There’s more. It’s exempt from the London Congestion Charge and electric cars have been exempt from company car tax since April 2010, and will be until at least 2015. This means that company car drivers will pay 0% benefit-in-kind tax if they buy an electric car. Electric vans also benefit from van benefit charge exemption, plus the introduction of a 100% first-year allowance for companies purchasing electric vans, enabling them to offset the cost of buying an electric van against their corporation tax bill in year one. Electricity is also between five and ten times cheaper than petrol; it should cost less than £3 to charge the Kangoo to cover its official 106 mile range. Finally, maintenance costs of an electric vehicle are also around 20% less.
Although the Kangoo ZE is based on the same Kangoo van that is powered by an internal combustion engine, the battery is underneath the zero-emission version, so it has a low centre of gravity, and the battery doesn’t encroach into the load bay. Thanks to this and its short overhangs, the Kangoo handles well. The Kangoo van ZE feels nippy despite the official figures suggesting otherwise. It only has 60 hp (44 Kw) of power and takes 21.9 seconds to accelerate from 0-62 mph, with a maximum speed of 81 mph. The battery weight of 260 kg can’t help with the acceleration figures, but the 226 Nm of torque certainly makes it feel faster.
Renault estimates that 80% of Kangoo Van ZE sales will be to large fleets, with 20% bought by small businesses. Any business that plans to operate an electric vehicle will need a charging point. This will cost £799 including VAT for a typical domestic installation, when a full charge will take between 6-8 hours; for businesses, different charge points can be installed, for instance in car parks.

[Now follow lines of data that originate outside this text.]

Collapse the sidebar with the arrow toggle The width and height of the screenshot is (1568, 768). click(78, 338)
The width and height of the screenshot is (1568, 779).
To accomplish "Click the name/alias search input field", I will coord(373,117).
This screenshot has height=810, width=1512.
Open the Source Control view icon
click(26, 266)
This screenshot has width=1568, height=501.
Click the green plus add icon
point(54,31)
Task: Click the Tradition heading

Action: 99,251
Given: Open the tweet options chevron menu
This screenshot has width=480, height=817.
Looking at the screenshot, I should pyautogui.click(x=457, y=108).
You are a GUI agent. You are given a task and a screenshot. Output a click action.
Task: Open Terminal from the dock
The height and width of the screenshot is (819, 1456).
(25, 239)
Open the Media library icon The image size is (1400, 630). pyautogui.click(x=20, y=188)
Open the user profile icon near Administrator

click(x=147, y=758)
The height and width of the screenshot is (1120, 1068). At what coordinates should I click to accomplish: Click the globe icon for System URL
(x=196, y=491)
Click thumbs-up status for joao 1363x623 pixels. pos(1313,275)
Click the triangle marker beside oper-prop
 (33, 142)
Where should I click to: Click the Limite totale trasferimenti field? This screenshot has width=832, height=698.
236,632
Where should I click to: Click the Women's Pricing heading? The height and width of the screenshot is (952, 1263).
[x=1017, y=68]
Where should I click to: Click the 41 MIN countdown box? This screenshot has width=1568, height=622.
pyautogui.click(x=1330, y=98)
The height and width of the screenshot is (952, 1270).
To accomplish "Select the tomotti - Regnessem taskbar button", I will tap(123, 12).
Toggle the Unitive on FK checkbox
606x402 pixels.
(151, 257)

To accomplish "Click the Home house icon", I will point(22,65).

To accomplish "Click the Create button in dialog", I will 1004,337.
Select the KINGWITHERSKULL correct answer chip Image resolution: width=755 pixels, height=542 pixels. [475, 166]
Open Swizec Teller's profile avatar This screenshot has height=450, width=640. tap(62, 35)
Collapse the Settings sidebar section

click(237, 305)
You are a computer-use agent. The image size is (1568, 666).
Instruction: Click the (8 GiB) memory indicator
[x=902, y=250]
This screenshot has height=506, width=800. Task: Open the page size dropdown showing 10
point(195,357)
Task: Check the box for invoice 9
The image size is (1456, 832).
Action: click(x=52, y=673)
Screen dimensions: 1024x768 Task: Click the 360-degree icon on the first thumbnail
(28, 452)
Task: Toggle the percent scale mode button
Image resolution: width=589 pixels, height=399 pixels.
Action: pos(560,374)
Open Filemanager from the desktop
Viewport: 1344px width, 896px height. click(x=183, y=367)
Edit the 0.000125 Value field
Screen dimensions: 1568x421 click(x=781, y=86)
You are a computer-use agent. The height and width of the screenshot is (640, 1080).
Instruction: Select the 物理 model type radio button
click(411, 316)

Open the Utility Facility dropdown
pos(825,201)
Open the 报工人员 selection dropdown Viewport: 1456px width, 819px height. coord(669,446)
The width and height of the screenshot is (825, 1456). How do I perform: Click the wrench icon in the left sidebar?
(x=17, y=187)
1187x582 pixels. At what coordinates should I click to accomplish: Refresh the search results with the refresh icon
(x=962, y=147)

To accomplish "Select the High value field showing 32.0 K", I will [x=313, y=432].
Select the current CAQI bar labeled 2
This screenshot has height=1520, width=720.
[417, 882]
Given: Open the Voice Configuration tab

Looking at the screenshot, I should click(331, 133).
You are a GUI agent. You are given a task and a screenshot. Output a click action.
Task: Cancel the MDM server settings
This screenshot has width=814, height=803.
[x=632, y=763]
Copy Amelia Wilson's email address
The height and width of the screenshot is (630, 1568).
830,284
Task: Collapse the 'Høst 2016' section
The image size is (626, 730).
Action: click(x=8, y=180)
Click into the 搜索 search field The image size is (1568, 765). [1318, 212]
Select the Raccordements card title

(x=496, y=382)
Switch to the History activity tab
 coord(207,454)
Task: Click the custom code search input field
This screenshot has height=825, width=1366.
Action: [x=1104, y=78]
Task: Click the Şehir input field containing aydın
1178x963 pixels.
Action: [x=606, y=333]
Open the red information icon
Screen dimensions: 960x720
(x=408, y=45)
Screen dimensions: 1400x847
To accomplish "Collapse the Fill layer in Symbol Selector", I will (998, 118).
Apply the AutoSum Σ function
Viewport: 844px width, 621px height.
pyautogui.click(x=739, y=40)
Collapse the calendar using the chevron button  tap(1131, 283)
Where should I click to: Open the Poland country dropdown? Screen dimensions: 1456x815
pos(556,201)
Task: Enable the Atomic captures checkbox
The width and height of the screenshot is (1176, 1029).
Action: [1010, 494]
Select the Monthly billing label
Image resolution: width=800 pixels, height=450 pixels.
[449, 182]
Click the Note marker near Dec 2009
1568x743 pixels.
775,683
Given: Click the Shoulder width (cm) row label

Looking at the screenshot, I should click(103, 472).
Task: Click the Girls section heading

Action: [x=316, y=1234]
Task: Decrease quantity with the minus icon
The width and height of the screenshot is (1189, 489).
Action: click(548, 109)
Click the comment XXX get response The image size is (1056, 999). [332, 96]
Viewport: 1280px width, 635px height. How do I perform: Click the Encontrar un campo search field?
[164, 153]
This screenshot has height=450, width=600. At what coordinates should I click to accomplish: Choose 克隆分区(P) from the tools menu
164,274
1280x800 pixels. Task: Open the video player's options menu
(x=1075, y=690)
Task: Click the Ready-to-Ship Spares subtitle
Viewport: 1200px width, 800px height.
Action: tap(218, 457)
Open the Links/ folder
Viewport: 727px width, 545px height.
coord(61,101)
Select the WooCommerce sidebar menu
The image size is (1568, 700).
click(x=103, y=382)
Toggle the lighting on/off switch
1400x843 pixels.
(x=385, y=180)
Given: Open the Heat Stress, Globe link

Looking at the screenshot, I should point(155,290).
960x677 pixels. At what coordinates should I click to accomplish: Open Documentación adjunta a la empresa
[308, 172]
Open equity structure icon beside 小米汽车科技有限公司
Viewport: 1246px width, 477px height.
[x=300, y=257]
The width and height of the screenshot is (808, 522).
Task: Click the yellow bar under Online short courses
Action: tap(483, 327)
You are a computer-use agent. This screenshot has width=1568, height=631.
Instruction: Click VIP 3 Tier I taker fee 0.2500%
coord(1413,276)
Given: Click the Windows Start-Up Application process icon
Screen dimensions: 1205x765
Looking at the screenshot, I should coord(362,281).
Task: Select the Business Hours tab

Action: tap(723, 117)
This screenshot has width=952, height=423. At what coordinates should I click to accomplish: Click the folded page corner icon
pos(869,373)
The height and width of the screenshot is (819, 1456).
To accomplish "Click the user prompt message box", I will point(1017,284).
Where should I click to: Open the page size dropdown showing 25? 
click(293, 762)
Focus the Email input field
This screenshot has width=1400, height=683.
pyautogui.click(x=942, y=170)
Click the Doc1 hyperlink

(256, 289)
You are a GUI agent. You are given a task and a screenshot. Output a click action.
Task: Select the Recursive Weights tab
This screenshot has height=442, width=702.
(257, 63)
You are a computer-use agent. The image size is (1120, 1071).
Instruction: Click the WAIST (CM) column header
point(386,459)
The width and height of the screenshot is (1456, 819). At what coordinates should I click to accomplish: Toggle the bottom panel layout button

The Kangoo Van ZE has a 650 kg payload. There’s also a longer version called the Kangoo Van Maxi ZE which costs £17,990 excluding VAT. There’s even a five-seat Kangoo Van Maxi Crew Van ZE that costs £18,690 excluding VAT. The Kangoo Van ZE is on sale now from a network of 20 special EV dealers. Electric vehicles may be getting all the media attention, but the Kangoo van actually makes more sense than most electric cars.